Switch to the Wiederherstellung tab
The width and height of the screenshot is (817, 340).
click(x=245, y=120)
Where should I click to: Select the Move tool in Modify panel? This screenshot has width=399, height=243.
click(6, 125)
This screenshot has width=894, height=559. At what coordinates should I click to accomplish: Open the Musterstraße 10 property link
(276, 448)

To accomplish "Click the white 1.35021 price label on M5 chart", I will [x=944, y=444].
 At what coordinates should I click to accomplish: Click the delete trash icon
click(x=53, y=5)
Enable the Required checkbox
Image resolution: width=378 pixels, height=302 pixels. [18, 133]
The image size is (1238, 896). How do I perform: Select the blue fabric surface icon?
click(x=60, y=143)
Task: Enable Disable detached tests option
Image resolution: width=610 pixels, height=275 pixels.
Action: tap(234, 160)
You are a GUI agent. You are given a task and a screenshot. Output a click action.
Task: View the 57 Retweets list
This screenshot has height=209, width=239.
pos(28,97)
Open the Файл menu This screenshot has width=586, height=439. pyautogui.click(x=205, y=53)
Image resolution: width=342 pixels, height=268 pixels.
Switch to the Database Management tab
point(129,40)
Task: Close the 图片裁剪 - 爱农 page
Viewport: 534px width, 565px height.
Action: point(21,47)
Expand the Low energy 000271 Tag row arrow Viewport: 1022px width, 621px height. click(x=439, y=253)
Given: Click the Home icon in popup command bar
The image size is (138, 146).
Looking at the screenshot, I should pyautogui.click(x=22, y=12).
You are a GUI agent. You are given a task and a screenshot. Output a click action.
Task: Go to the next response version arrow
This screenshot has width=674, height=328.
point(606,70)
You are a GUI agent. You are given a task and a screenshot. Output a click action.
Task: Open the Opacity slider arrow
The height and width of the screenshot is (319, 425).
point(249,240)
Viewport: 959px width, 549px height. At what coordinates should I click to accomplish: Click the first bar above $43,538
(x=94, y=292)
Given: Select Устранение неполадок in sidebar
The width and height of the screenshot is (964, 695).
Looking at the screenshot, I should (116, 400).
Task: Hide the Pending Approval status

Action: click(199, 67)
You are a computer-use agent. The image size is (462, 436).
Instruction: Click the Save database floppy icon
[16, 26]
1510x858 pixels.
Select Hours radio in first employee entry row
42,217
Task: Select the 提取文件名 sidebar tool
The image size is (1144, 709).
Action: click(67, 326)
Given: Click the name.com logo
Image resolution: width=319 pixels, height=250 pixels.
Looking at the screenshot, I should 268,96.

• [TASK TO COMPLETE]: Once the listing above has been read, restate it exactly.

• [TASK ANSWER]:
Switch to the Wiederherstellung tab
The width and height of the screenshot is (817, 340).
click(x=245, y=120)
Where should I click to: Select the Move tool in Modify panel? This screenshot has width=399, height=243.
click(6, 125)
This screenshot has width=894, height=559. At what coordinates should I click to accomplish: Open the Musterstraße 10 property link
(276, 448)

To accomplish "Click the white 1.35021 price label on M5 chart", I will [x=944, y=444].
 At what coordinates should I click to accomplish: Click the delete trash icon
click(x=53, y=5)
Enable the Required checkbox
Image resolution: width=378 pixels, height=302 pixels. [18, 133]
The image size is (1238, 896). How do I perform: Select the blue fabric surface icon?
click(x=60, y=143)
Task: Enable Disable detached tests option
Image resolution: width=610 pixels, height=275 pixels.
Action: tap(234, 160)
You are a GUI agent. You are given a task and a screenshot. Output a click action.
Task: View the 57 Retweets list
This screenshot has height=209, width=239.
pos(28,97)
Open the Файл menu This screenshot has width=586, height=439. pyautogui.click(x=205, y=53)
Image resolution: width=342 pixels, height=268 pixels.
Switch to the Database Management tab
point(129,40)
Task: Close the 图片裁剪 - 爱农 page
Viewport: 534px width, 565px height.
Action: point(21,47)
Expand the Low energy 000271 Tag row arrow Viewport: 1022px width, 621px height. click(x=439, y=253)
Given: Click the Home icon in popup command bar
The image size is (138, 146).
Looking at the screenshot, I should pyautogui.click(x=22, y=12).
You are a GUI agent. You are given a task and a screenshot. Output a click action.
Task: Go to the next response version arrow
This screenshot has width=674, height=328.
point(606,70)
You are a GUI agent. You are given a task and a screenshot. Output a click action.
Task: Open the Opacity slider arrow
The height and width of the screenshot is (319, 425).
point(249,240)
Viewport: 959px width, 549px height. At what coordinates should I click to accomplish: Click the first bar above $43,538
(x=94, y=292)
Given: Select Устранение неполадок in sidebar
The width and height of the screenshot is (964, 695).
Looking at the screenshot, I should (116, 400).
Task: Hide the Pending Approval status

Action: click(199, 67)
You are a computer-use agent. The image size is (462, 436).
Instruction: Click the Save database floppy icon
[16, 26]
1510x858 pixels.
Select Hours radio in first employee entry row
42,217
Task: Select the 提取文件名 sidebar tool
The image size is (1144, 709).
Action: click(67, 326)
Given: Click the name.com logo
Image resolution: width=319 pixels, height=250 pixels.
Looking at the screenshot, I should 268,96.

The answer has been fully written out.